Archbishop Ussher then adjusted the patriarchal and prophetic fragments to fit this chronology and in 1664 a.d. published his controversial "Annales Veritas et Novi Testamenti," giving his proposed chronology for both the Old and New Testaments; and setting the day of creation as: October 25, 4004 B.C. at 9:00 o'clock in the morning.

It is not known by whose authority these dates were placed on the margins of the Authorized Version of the Bible. The entire system proposed by Archbishop Ussher was long ago proven false, but the greater number of Bibles printed today still carry these misleading marginal notes. These notes which were never part of the Bible itself have, even when least suspected, obscured the vision of both religion and science.

Actually the figures 4 3 21, are the respective time periods of the four racial Yugas. Of these, Krita-Yuga, the first and longest, contains four parts; the Treta-Yuga three parts; the Dwapara-Yuga two parts, and lastly the Kali-Yuga one part. The whole cycle amounts to 4,320,000 solar years, which is the average period of a Root Race of which there are seven in each Round, ours being the fifth.

These four Yugas were known to the Greeks and Romans as the Age of Gold, the Age of Silver, the Age of Bronze and the Age of Iron.

All racial cycles divide in these same proportions, for 4 3 2 1 is one of the key numbers of nature and was known to the Chaldean and Babylonian seers as well as to those of India.

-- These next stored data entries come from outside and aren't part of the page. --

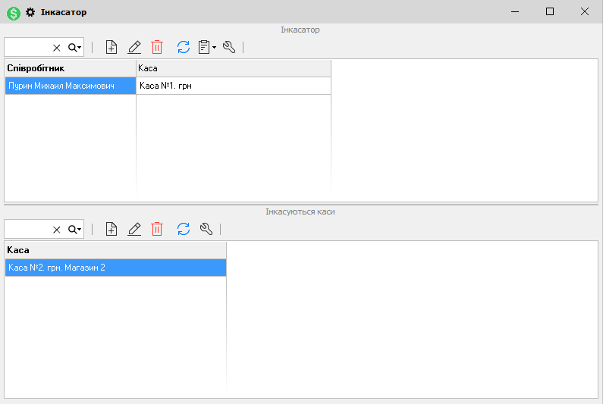
Task: Edit selected item in Інкасуються каси panel
Action: click(x=134, y=229)
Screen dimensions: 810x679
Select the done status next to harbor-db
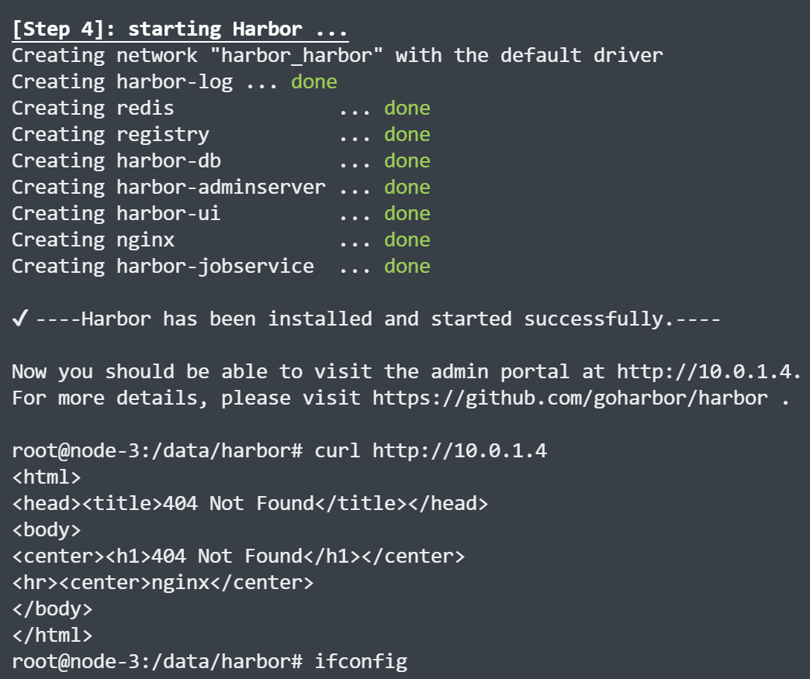[407, 161]
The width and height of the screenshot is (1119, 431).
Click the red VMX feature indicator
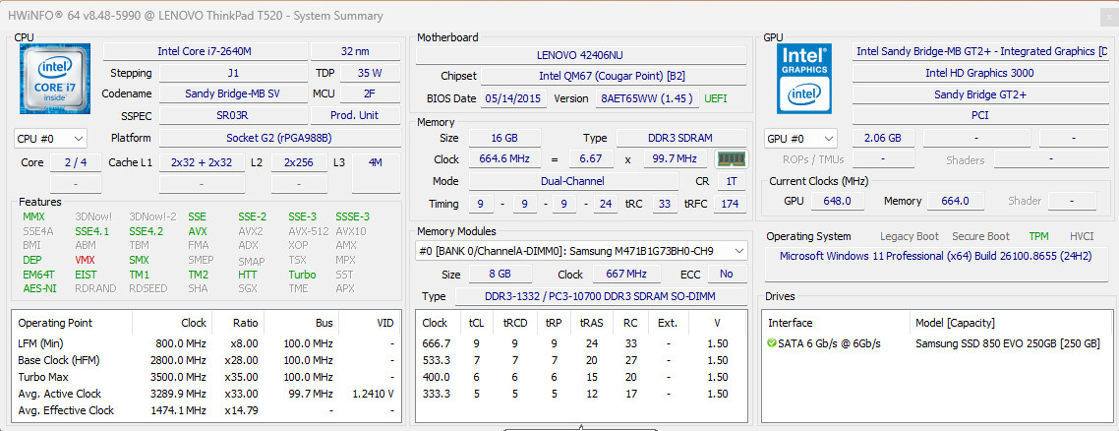[x=85, y=261]
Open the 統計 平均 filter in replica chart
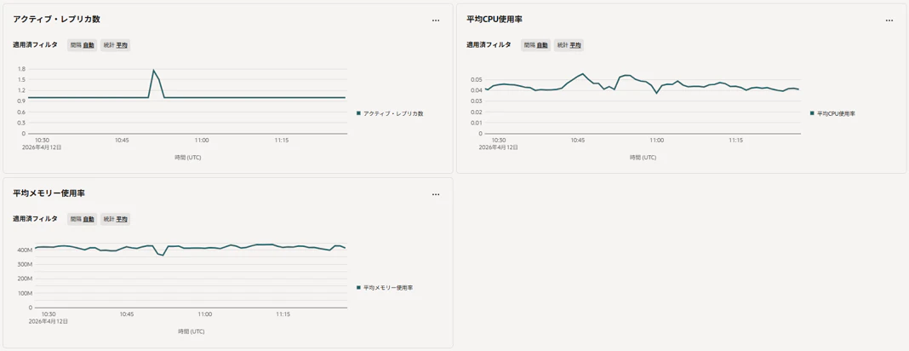 (x=116, y=45)
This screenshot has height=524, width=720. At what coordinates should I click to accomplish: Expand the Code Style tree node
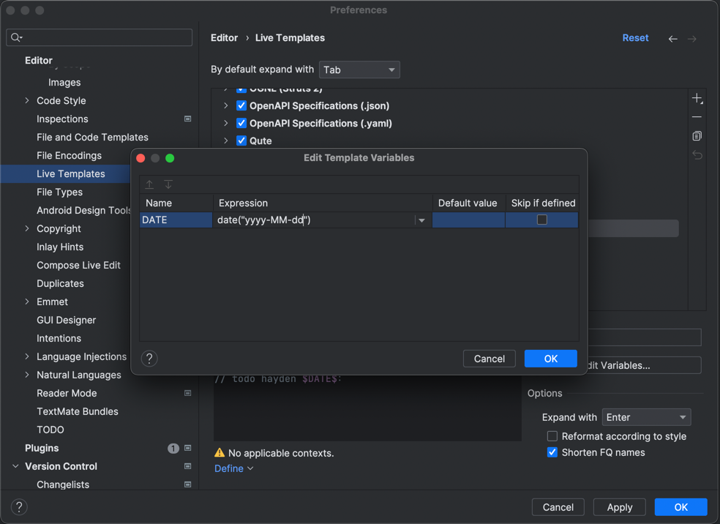coord(27,101)
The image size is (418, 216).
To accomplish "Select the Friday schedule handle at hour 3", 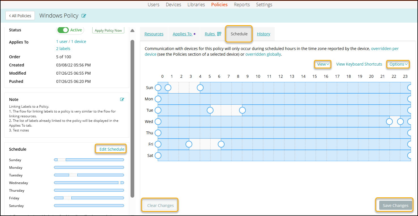I will pos(189,144).
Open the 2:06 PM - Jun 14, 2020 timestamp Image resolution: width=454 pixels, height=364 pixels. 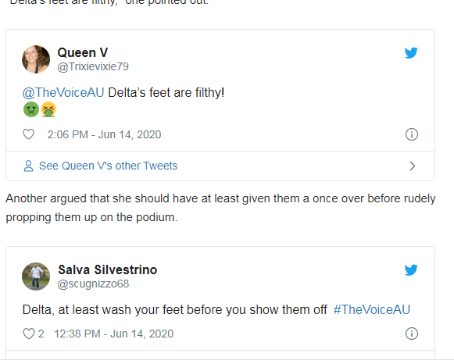coord(104,134)
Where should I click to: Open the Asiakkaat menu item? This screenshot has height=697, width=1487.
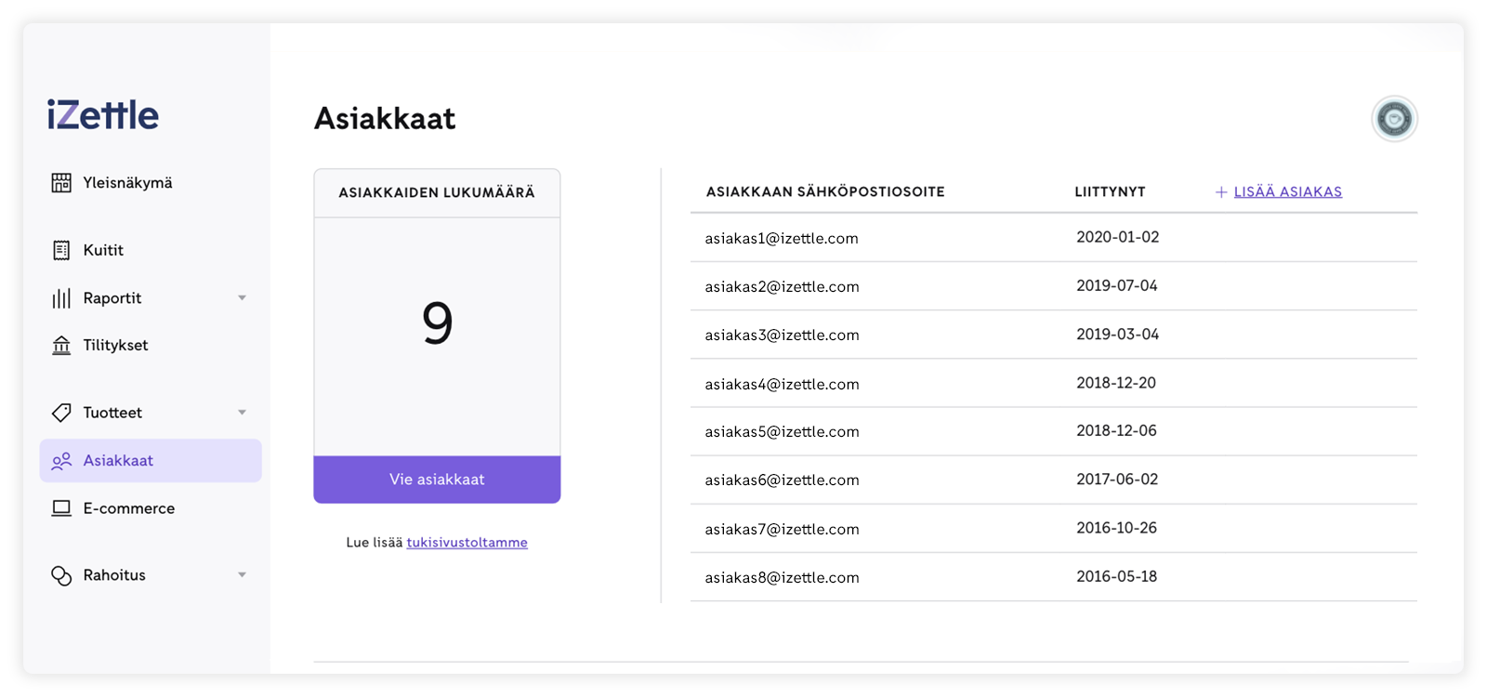pos(118,461)
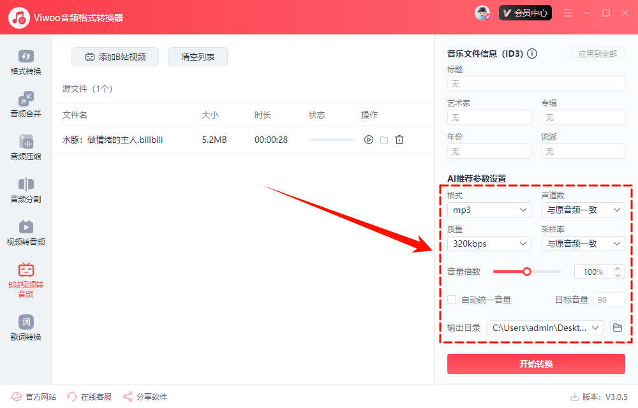Select the 视频转音频 tool
The height and width of the screenshot is (408, 638).
(x=26, y=233)
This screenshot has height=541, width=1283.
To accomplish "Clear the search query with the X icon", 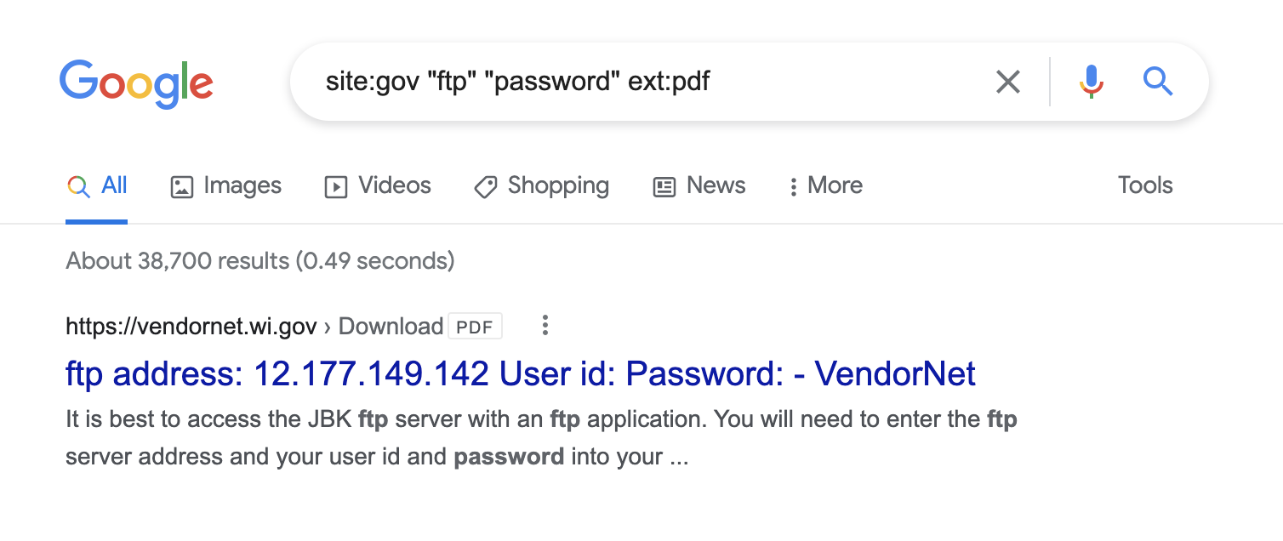I will [1008, 82].
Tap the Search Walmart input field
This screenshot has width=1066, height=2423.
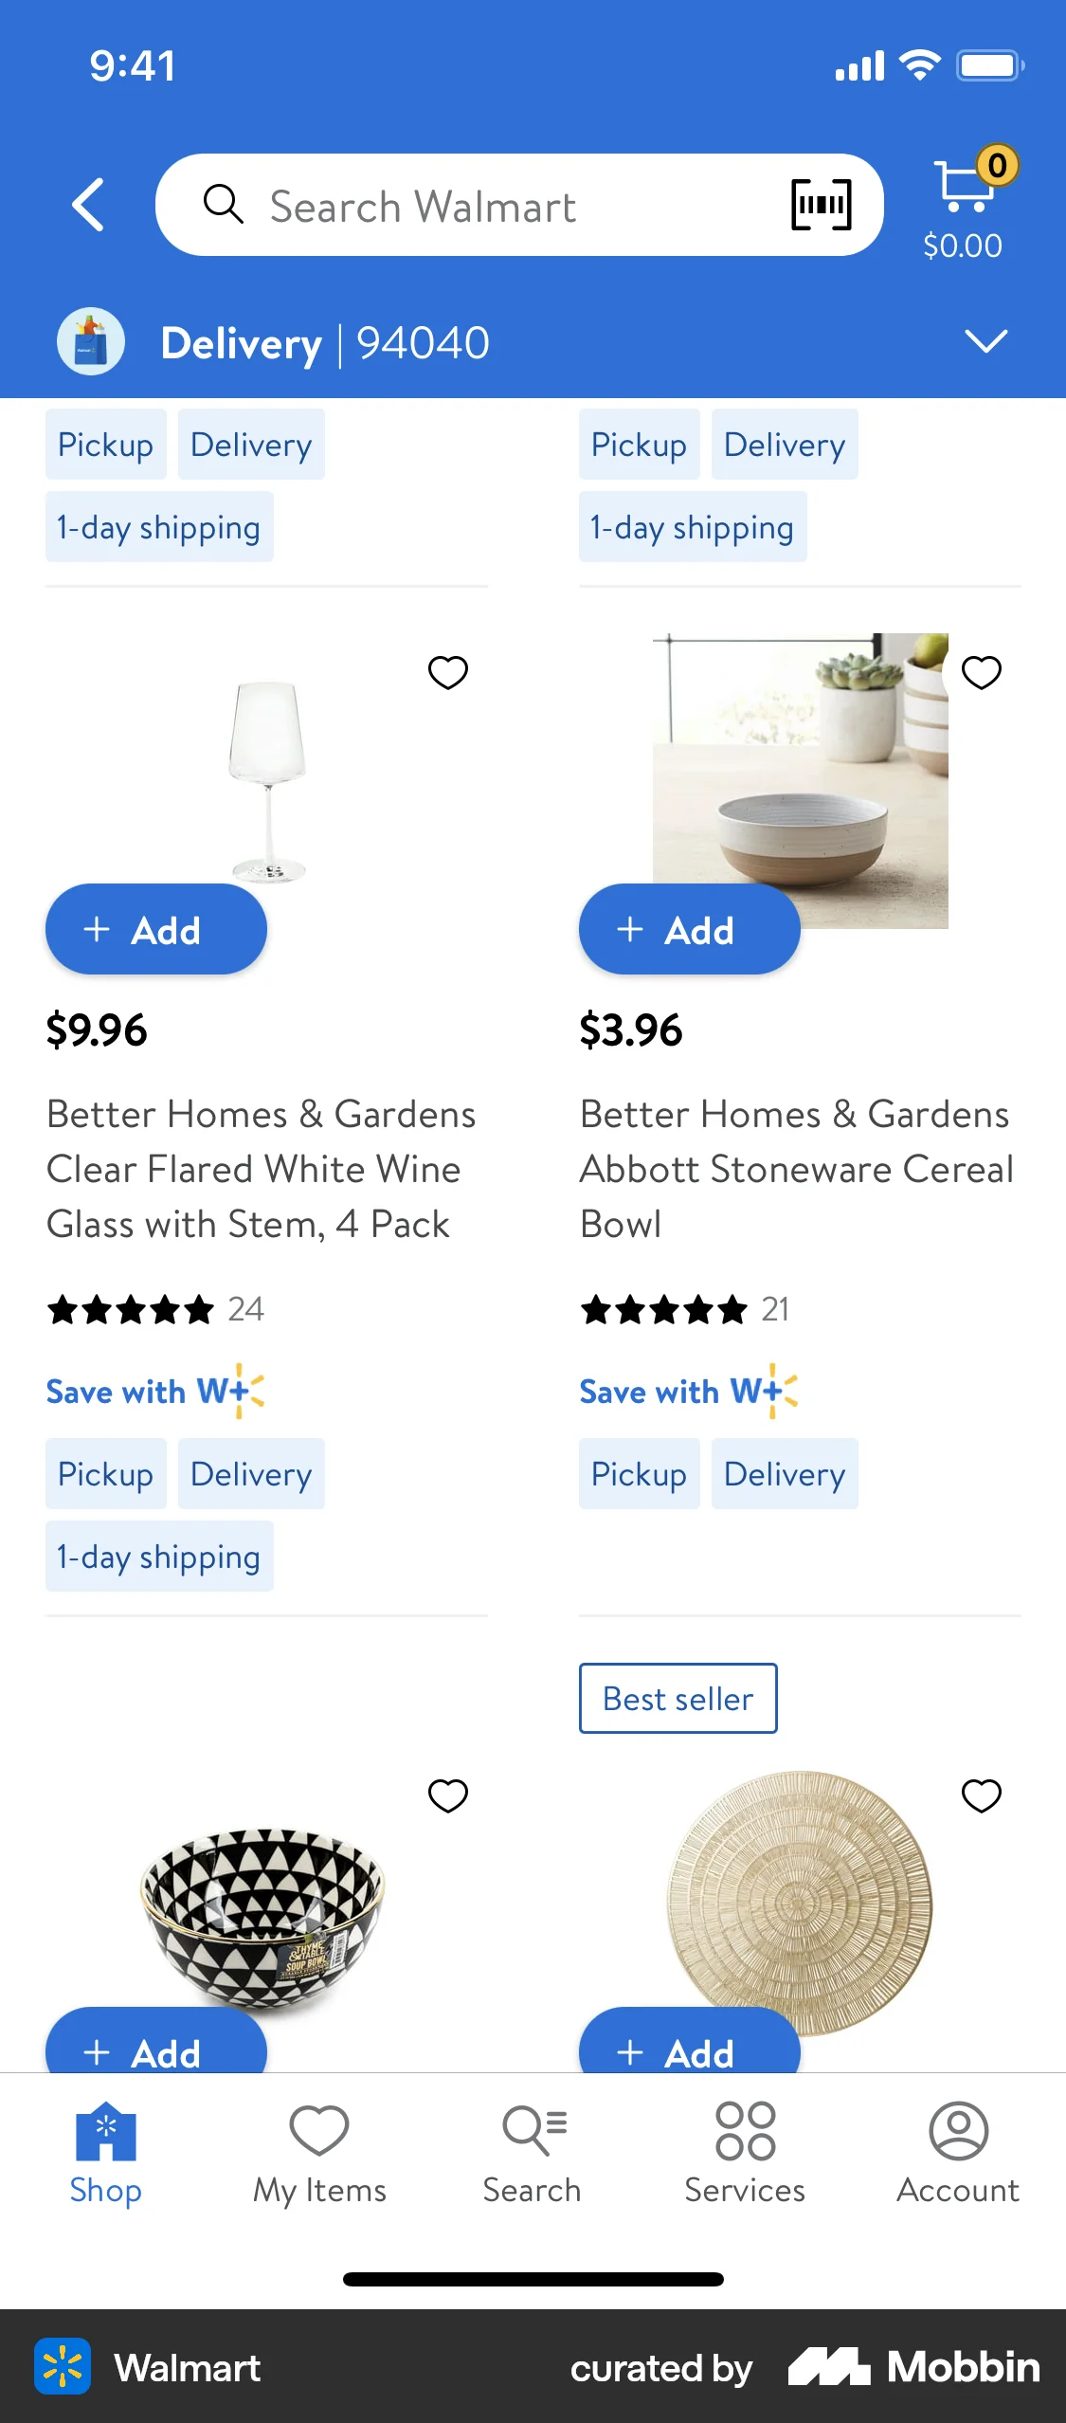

According to this ancient tradition the solar system has already existed in its present imbodiment 155,520,000,000, of our years; and the earth itself in this fourth Round or cycle of activity is said to be 320,000,000 years from the beginning of sedimentation. It would be strange if the learned Hebrew students of the Qabbalah were not familiar with this chronology and did not understand the Chaldean and Biblical creation myths in their esoteric sense. After all the Pentateuch was their own book.

Many centuries have passed since the darkness of the Middle Ages. A scientific era has succeeded the religious and has in its turn become philosophical. The dogma of the past, in its literalness has been forgotten; but its spirit, its ghost, still lingers as a strange reluctance on the part of many to accept the age of the earth, the immensity of the starry universe or the antiquity of man.

Perhaps worst of all is that fatal psychosis of the race which would deny those of another color equal rights in the brotherhood of man. These our inheritance from the past, united with greed and unthinking waste of natural resources, are bringing the West to the brink of an abyss.

Many have wondered at the strange reaction the Grand Canyon produces upon tourists, especially those whose thoughts are clouded with dogma of a limiting nature. For others the first view of the Canyon is a soul-shaking experience, a revelation of reality. With some the Canyon can scarcely be said to exist for to them it is a narrow and shallow ditch; these often declare, their speech bristling with Biblical texts, that it is a delusion created to mislead men, a work of the devil. Yes, there are a goodly sprinkling of the latter.

Many of the remarks heard at the Canyon would scarcely be considered serious were it not for the near tragic cases of tourists wandering down the trail unattended. And their obvious inability to comprehend what lies before their eyes! How, for instance, are you going to answer the question of a well-dressed woman who asked, "Please tell me, does the Grand Canyon fill with snow in winter?"

It might be a good idea, if one were to check occasionally with nature and stand alone for a moment of self analysis — in silence, before the sea or the starry sky.